Aufgabe 1: Mit wem soll die NSA nach Kevin Kellys Vorschlag in der Magazinrundschau zusammenarbeiten?
Aufgabe 2: Führe die Magazinrundschau im Anschluss an ihren letzten Satz weiter.

Textausschnitt:
· · · · · · ·

Magazinrundschau

Braten und Schnaps

Ein Blick in internationale Magazine. Jeden Freitag Mittag.
14.02.2014. Bei edge.org schlägt Kevin Kelly Transparenz für alle vor, auch für die NSA. Die NYT schildert die letzten Tage Philip Seymour Hoffmans. Bei Eurozine beschreibt Volodymyr Yermolenko das Paradox im Herzen der ukrainischen Rebellion. Der New Statesman besucht eine Ausstellung über die Arbeiter-Spartakiade. Mediapart sucht 50 Millionen Euro von Gaddafi und findet sie bei Sarkozy. In Aeon philosophiert Aaron Ben-Zeev über die romantische Liebe.

Edge.org (USA), 03.02.2014

Wenn Evgeny Morozov den Typus des permanenten Technotrolls verkörpert, der jeden Elan herunterredet, dann ist Kevin Kelly der Typus des permanenten Technovisionärs, der den Fortschritt stets auf dem Weg zum Gutem sieht - und ehrlich gesagt: Er liest sich weit anregender. In Edge antwortet er ausführlich auf eine ganze Menge Fragen und weicht auch der großen, von Sascha Lobo benannten narzisstischen Kränkung durchs Netz nicht aus. Das Netz will kopieren, sagt Kelly, und das Netz will beobachten. Beides gehört zu seinen innersten Regungen und lässt sich nicht abstellen, also muss man damit arbeiten: "Das ist es, was die NSA und andere Geheimdienste gerade erleben. Sie versuchen, geheim zu sein, aber du kannst nicht geheim sein, denn das Internet will das Zeug kopieren." Als Antwort auf Überwachung schlägt Kelly Symmetrie vor. Die NSA solle mit Wikileaks kooperieren. "Wir wollen gegenseitige Beobachtung statt Überwachung. Wir wollen unsere Beobachter beobachten, tracken, wer uns trackt." Und der NSA will er sagen: "Ok, du trackst uns, aber du musst Rechenschaft ablegen. Es kann nicht geheim und außerhalb jeder Rechenschaftspflicht stattfinden."

· · · · · · ·

Datenauszug:
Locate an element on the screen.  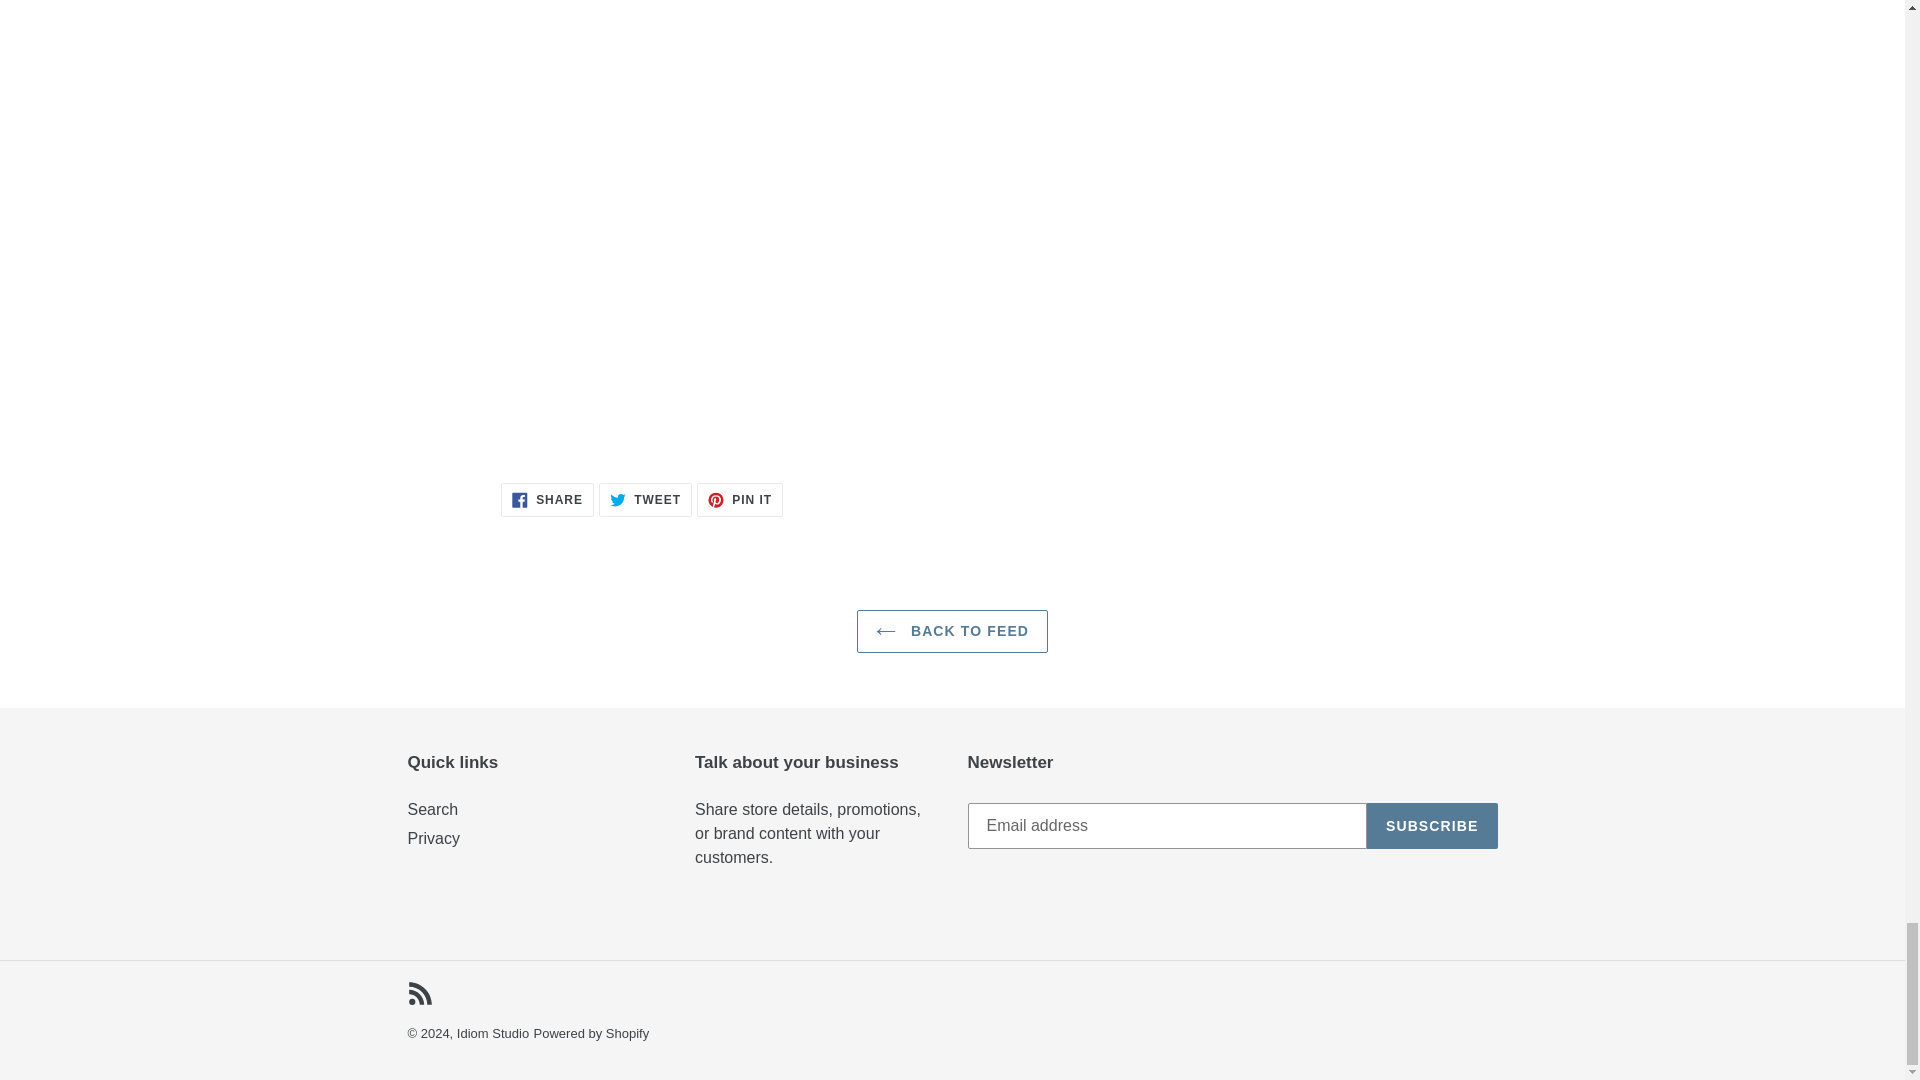
RSS is located at coordinates (645, 500).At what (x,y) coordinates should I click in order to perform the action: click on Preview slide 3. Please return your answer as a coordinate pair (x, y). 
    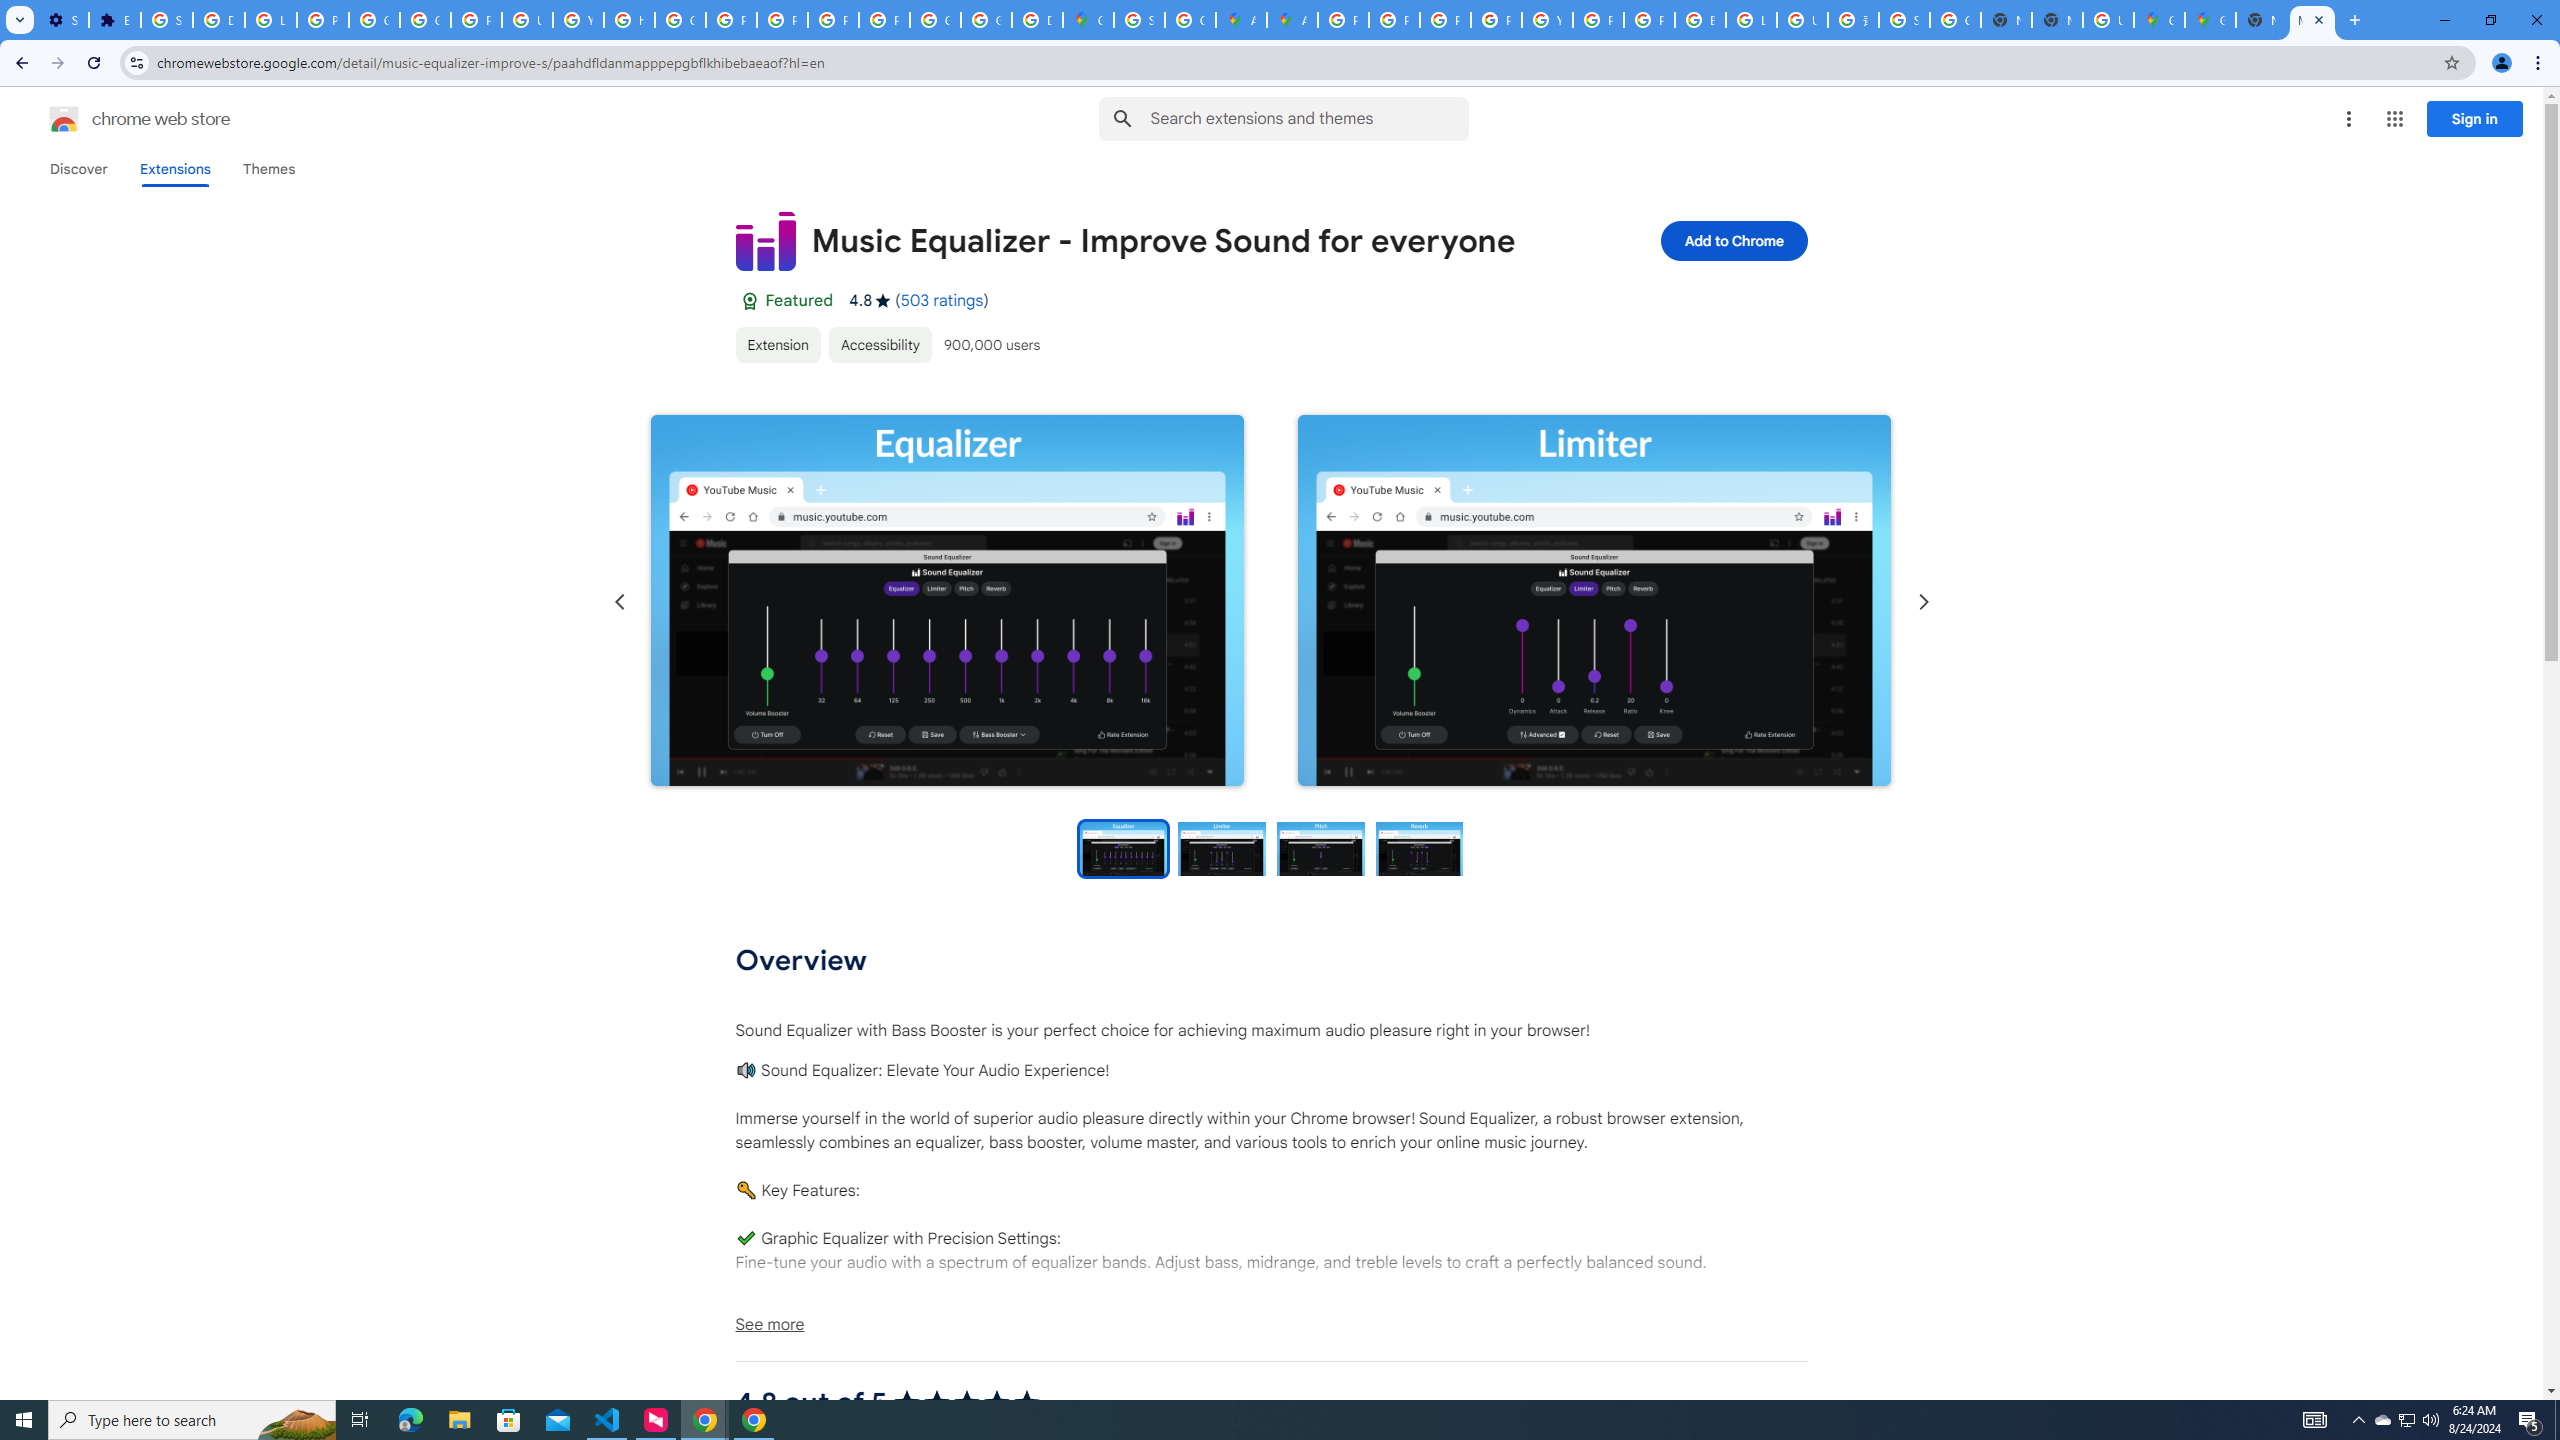
    Looking at the image, I should click on (1320, 848).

· · · · · · ·

Ergebnis 1: Mit Wikileaks.

Ergebnis 2:
Archiv: Edge.org

New York Times (USA), 06.02.2014

Michael Wilson erzählt in einer sehr traurig zu lesenden Reportage die letzten Tage des Philip Seymour Hoffman. Noch Tage vor seinem Tod schien alles wie immer: "Für jemand, der mit 46 Jahren allein starb, war sein Tag alles andere als isoliert. Er war eine bekannte Figur in Greenwich Village, ein üblicher Anblick für die Nachbarn, wenn er einen Kinderwagen schob, auf einem Treppenabsatz rauchte oder einem Touristen den Weg wies. Kurz, ein normaler New Yorker - mit einem Oscar in seinem Regal. Seine letzten Tage waren nicht anders. Er lebe nicht abgeschlossen. Überall wurde er gesehen." Zum Beispiel ein paar Tage zuvor auf dem Sundance Festival. "In Sundance fragte ihn ein Zeitschriftenredakteur, der ihn nicht sorfort erkannte, was er mache. 'Ich bin heroinsüchtig', antwortete Hoffman."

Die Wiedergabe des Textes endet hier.